> [Recorded data]
● ● ● ● ●

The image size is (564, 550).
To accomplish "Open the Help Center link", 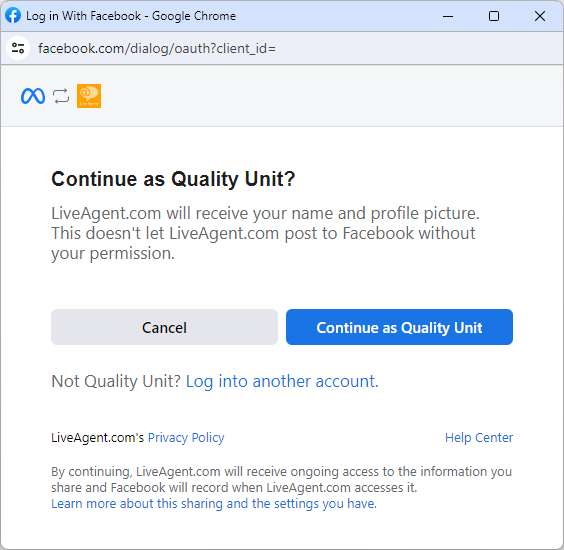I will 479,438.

● ● ● ● ●

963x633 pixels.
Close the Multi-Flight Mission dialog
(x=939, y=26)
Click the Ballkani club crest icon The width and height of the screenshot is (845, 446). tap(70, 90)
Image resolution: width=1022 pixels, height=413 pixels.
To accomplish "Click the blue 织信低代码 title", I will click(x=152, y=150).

● ● ● ● ●

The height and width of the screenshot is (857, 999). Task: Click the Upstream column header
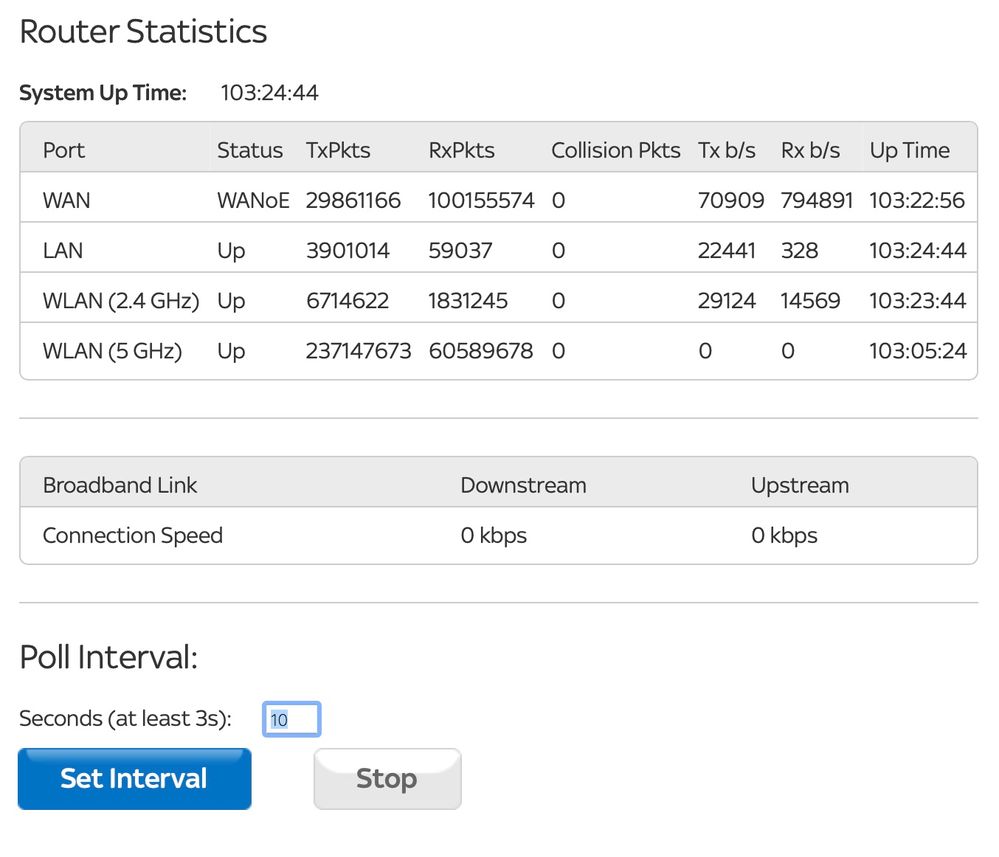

● ● ● ● ●

> [Instructions for the task] Wherever the word "screenshot" turns up in the records, copy out the line it is on.

> [Expected answer]
Click the Ballkani club crest icon The width and height of the screenshot is (845, 446). tap(70, 90)
The height and width of the screenshot is (857, 999). Task: Click the Upstream column header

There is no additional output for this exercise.